Но гордых людей, готовых, подобно Иноземцеву, жертвовать своими жизнями, было бы недостаточно, чтобы выиграть войну. Для того чтобы солдаты, подобные Реутову, Якупову, Гранину, да и само их государство – Советский Союз – сумели выжить, для того, чтобы мужчины и женщины, несущие службу в Красной Армии, снова увидели своих близких, миллионам их сограждан из всех слоев общества (включая «трусливую деревню» – крестьян, составлявших большинство населения и подвергнутых безжалостной эксплуатации ради модернизации СССР) и из всех уголков страны нужно было научиться с готовностью и тщанием применять инструменты войны.

В 1941-м армия еле держалась. Миллионы солдат в отчаянии сдались на милость врага. Реутов со стыдом передавал рассказы очевидцев о бесконечных колоннах советских военнопленных, сопровождаемых всего несколькими немцами, а также сообщения о том, что его земляки переходят на вражескую сторону6 . Профессиональные кадры, начинавшие войну, пережили настоящую децимацию, а РККА была полностью переукомплектована. В 1942 году, сначала остановив немцев на подступах к Москве, а потом и отбросив их, советские войска тем не менее вновь были вынуждены отступать в глубь своей территории. Отчаянно пытаясь вооружить и мотивировать своих солдат, советское правительство всеми силами упрощало и ускоряло производство снаряжения и боеприпасов, а также чеканило новые медали, побуждавшие военнослужащих к подвигам.

Казенное имущество

Красной Армии удалось остановить врага под Сталинградом. После того, как ее контрнаступление увенчалось полным успехом, став поворотным моментом войны, армию решили преобразить. На запад красноармейцы шли в новой униформе и с новыми знаками отличия, заимствованными из царских времен, они были вооружены и накормлены, а также обладали давшимся столь дорого опытом победителей. Летом 1943 года армия выстояла в ходе масштабного контрнаступления вермахта – последнего на Восточном фронте. Якупов в те дни сравнивал мертвых немцев с саранчой: они были такими же многочисленными и при жизни такими же хищными (7). С этого момента Красная Армия неустанно наступала, сначала к границам 1941 года, а затем и за их пределы, в странный мир капитализма.
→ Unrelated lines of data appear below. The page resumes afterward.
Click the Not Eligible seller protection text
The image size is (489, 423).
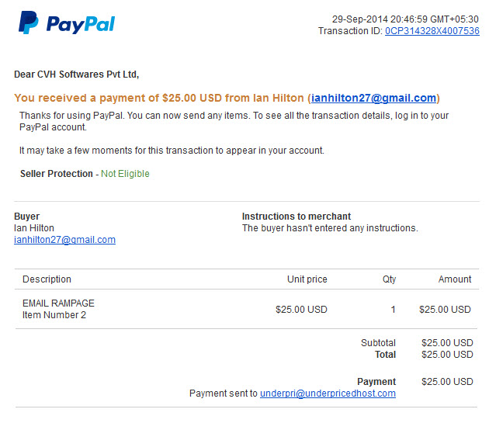click(x=125, y=173)
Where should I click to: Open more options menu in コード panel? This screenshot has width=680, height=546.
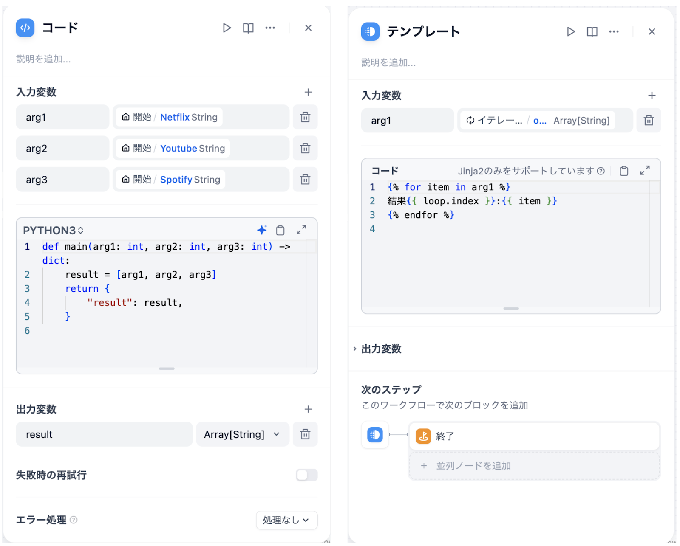click(270, 28)
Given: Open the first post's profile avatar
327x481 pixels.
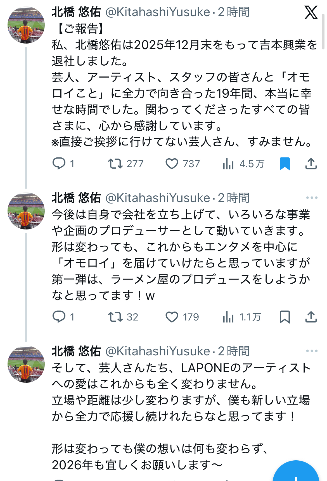Looking at the screenshot, I should point(26,25).
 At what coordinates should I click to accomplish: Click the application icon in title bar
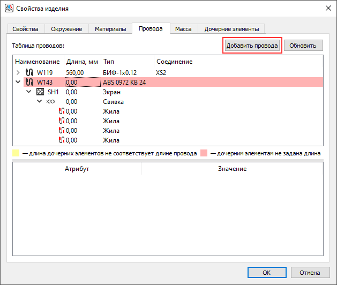pos(9,9)
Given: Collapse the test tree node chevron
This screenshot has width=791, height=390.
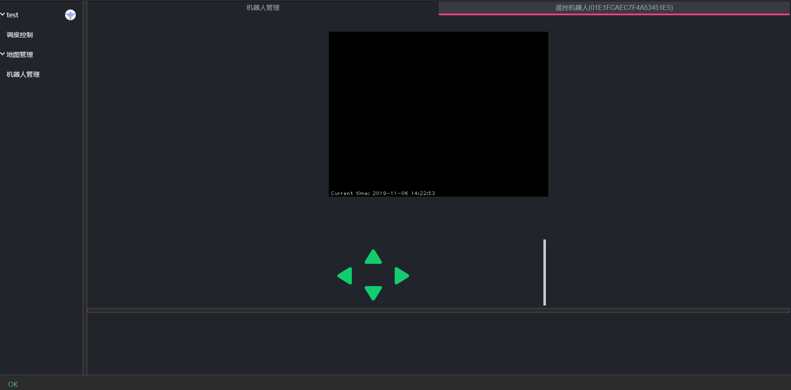Looking at the screenshot, I should [x=3, y=14].
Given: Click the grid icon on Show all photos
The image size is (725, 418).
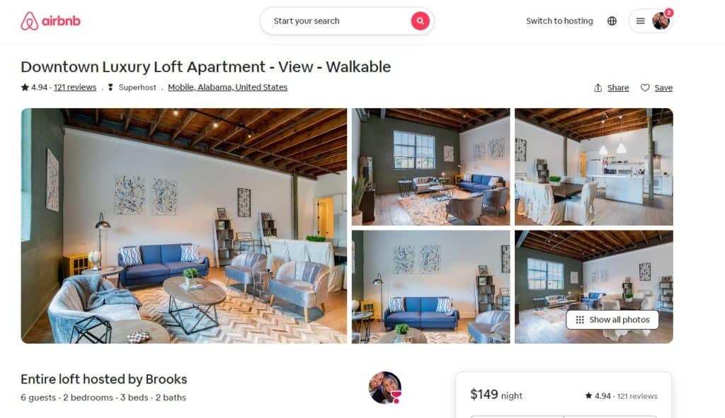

В июне 1944-го Иноземцев уже мог записать в своем дневнике, что ситуация на фронте «больше напоминает прекрасно организованный военный парад, чем войну». Он понимал, что лишь немногие бойцы, начинавшие войну, дожили до того момента, чтобы стать «свидетелями этих колоссальных изменений», и с чувством констатировал:

«Насколько легче стало воевать! […] Да, теперь мы сильны, теперь мы – великая непобедимая армия, достойная своей Родины, вызывающая всеобщее восхищение во всем честном мире!» (8).

Война есть история этой драматичной перемены – от отчаявшихся и отступающих толп к победоносной армии, – запечатленной в живом солдатском опыте. Период 1941–1945 годов воплотил в реальную жизнь универсальный миф о «превращении пестрой и разрозненной толпы в священную и победоносную армию», который стал главным тропом большевизма (9).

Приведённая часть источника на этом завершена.